Cleaning data: decoding neighborhood codes¶
Let’s go back to our San Francisco trees database. If you’ve been exploring the data, you’ll have noticed that the neighborhood columns - Analysis Neighborhoods and Neighborhoods (old) - contain mysterious numeric codes instead of actual neighborhood names.
For example, you might see 35 instead of “Sunset/Parkside” or 20 instead of “Mission”. The Supervisor Districts column has the same problem - and to make things worse, the numeric codes don’t even match the actual district numbers.

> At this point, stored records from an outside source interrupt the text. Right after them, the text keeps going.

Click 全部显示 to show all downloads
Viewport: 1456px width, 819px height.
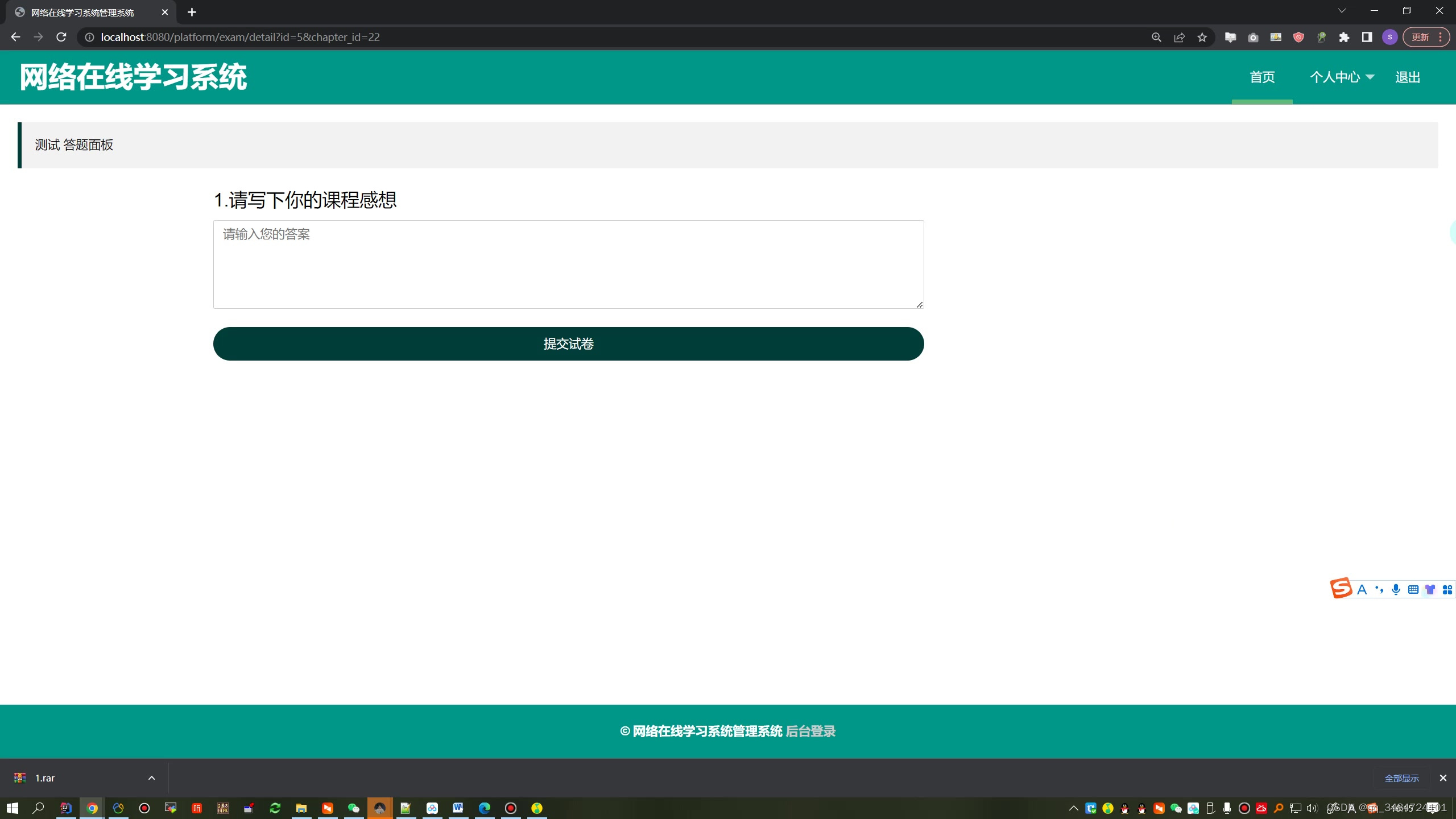click(1401, 778)
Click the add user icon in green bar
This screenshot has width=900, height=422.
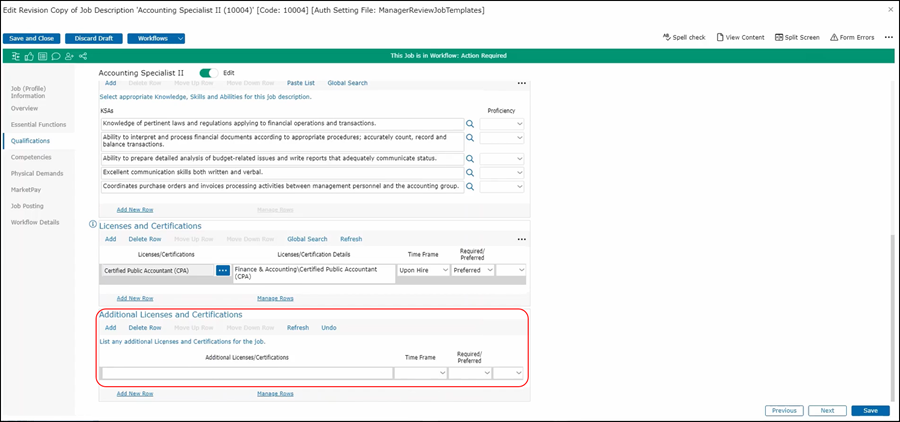(x=68, y=56)
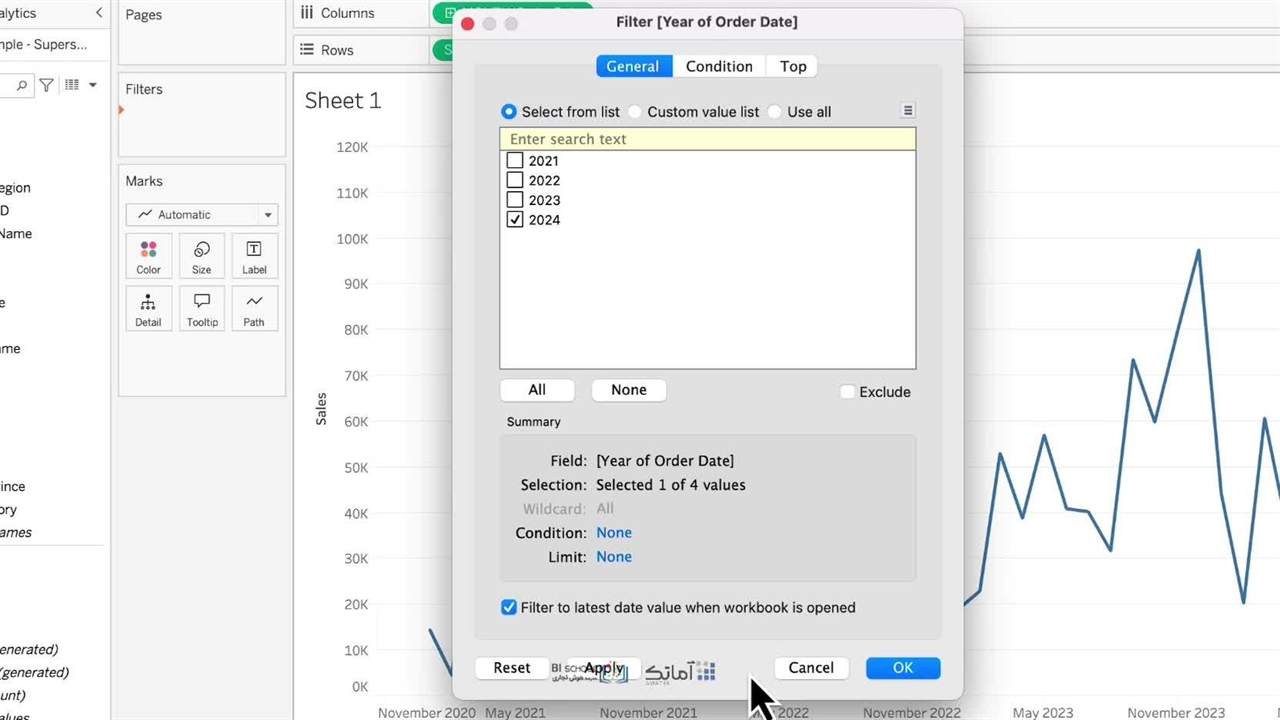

This is a common data cleaning problem: the dataset uses internal identifiers that only make sense if you have access to a separate lookup table. Let’s see if a coding agent can figure this out.
Research the codes¶
Give your agent this prompt:
The trees.db database has columns called "Analysis Neighborhoods" and "Supervisor Districts" that contain numeric codes instead of names. This data comes from the San Francisco Open Data portal. Can you figure out what these codes mean and add the human-readable names to the database?
Watch what the agent does. This is a great example of a task where coding agents really shine - a human would need to dig through data portal documentation, find the right boundary datasets, and figure out the mapping. An agent can do all of that research and then apply the fix in one go.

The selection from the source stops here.